The report shows that in India 40 per cent of those surveyed did not use all their vacation days as their work schedule or staff shortage did not allow it; 27 per cent found it difficult to schedule a family holiday; 21 per cent feared that important work decisions might be made in their absence; and, interesting of all, 21 per cent felt they would be perceived positively by their employers if they didn’t claim their entitled leave.

“If you are rewarded for responding to work emails when you’re on a holiday, how can you ever take your foot off the pedal?” asks Chandok. “Why do organisations fail to see that for an employee to maintain a healthy quality of life, the right to leisure should be a fundamental one.” A quarter of those surveyed said they expect to keep working beyond the age of 70 and 14 per cent claimed they are likely to work until they die.

According to Delhi-based clinical psychologist Adhishree Yadav, there are three reasons people overwork: It could be their personality type -- a perfectionist who prefers to micromanage; when work compensates for the lack of a healthy social life; or when work is used to escape from reality.

Dr Vijaykumar, a Bengaluru-based consultant psychiatrist at People Tree Maarga, says that often the nature of the job itself engenders job stress.

The reason stress faced by doctors is not spoken about as much as that of IT workers is because of the general expectation that doctors work long hours, he says. “Farmers experience an incredible amount of stress as much of the factors that are needed for a good crop — rain, weather conditions or market price — are beyond their control.”

Additionally, in cities like Bengaluru, factors such as traffic congestion can add to work-related stress, Vijaykumar says. A client he counselled worked for an MNC, clocked 14 workhours a day and spent two hours each day commuting. On weekends, too, the work pressure was demanding. Eventually it broke his family as his wife sought comfort in another man and he attempted suicide.

Getting treated

“In India the act of seeking help means you are either ‘weak’ or ‘mad’,” says Bajaj. Though attitudes are changing in the urban centres, and more people now seek therapy, there is still no widespread acceptance for it, he says.

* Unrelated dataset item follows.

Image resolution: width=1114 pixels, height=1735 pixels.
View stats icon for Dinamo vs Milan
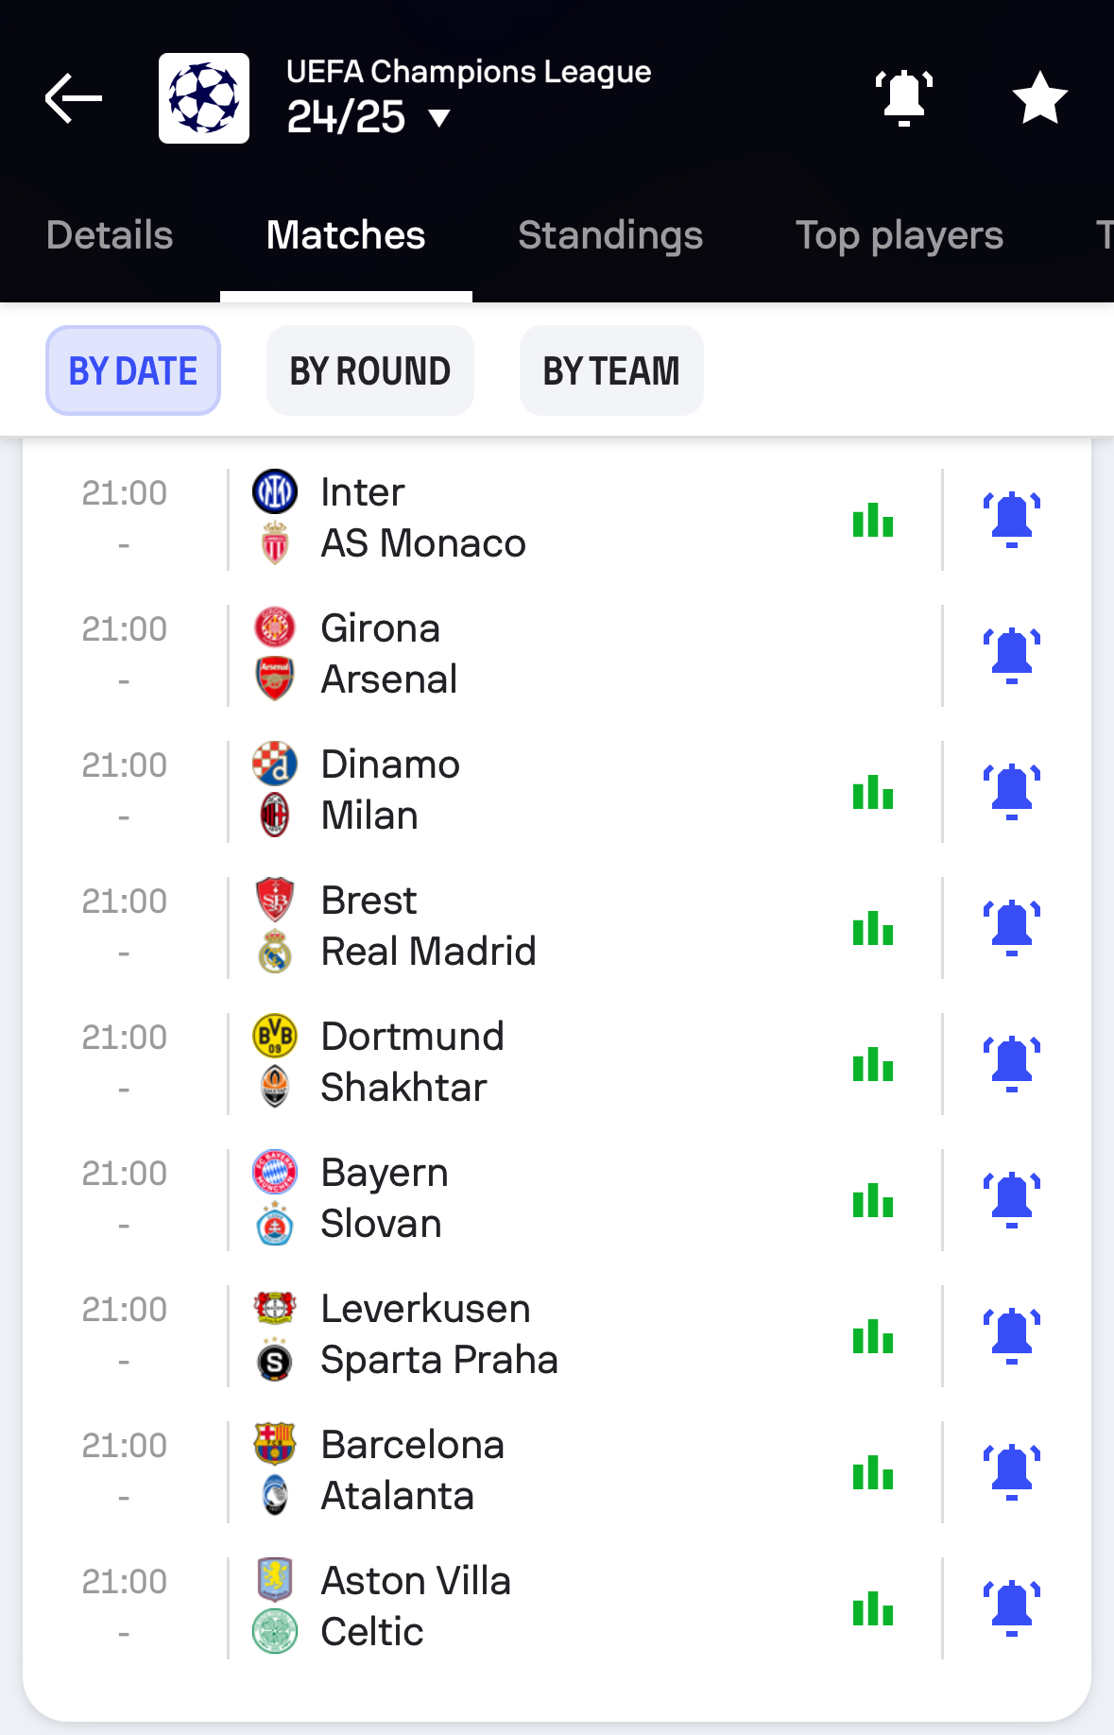point(873,792)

There is ample evidence that work-related stress has led to severe anxiety, disturbed sleep, loss of weight and appetite, obesity, panic attacks, high blood pressure, muscle tension, physical pain, infertility, and even suicide attempts. But few acknowledge the danger, let alone seek a remedy, says Yadav.

“If there is a physical problem we don’t mind spending on 10 doctors, but if something feels wrong in our minds, we decide that the fault lies within us somehow.”